Isolated by Default
Platform adopts an isolated networking model by default. Each landing zone is deployed with its own Azure Virtual Network, with no connectivity to other landing zones or on-premises environments. This design enforces complete network isolation by default and reduces cost and operational overhead for the platform team.
Autonomy
Application teams have full autonomy to extend and configure their virtual networks to meet workload-specific needs — from basic operations such as creating subnets and configuring Network Security Groups, to advanced setups such as deploying Azure Firewall or Application Gateway.
However, because each VNet is centrally provisioned by the platform, certain operations — such as deleting a virtual network — are protected by Azure Deployment Stacks, preventing unintended or accidental changes.
Deny Public vNet
Direct or unrestricted public network access is not permitted within this design and is automatically denied by Azure Policy for all whitelisted Azure resources. For communication between VNets and Azure PaaS services, teams must use PaaS-native firewall rules to restrict access appropriately.
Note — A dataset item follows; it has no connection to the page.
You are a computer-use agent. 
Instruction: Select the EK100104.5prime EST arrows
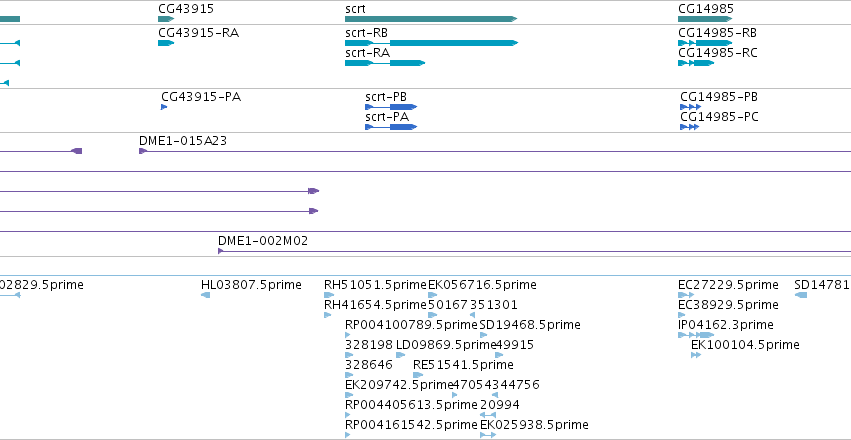point(696,355)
If public network access is required for legitimate purposes, a policy exemption can be created through the self-service flow.
IPAM
To maintain flexibility for future connectivity, each virtual network is assigned a unique, non-overlapping address space (default /24). This approach ensures that VNet peerings can be established later without IP conflicts, supporting Azure-native communication between landing zones when required.
Address space allocation is automated using the ipmgmt PowerShell script, which dynamically determines the next available address block. During new landing zone creation, the script queries Azure Resource Graph in real time to identify and assign the next free CIDR range. The assigned address space is stored in the application’s GitHub repository as an environment variable.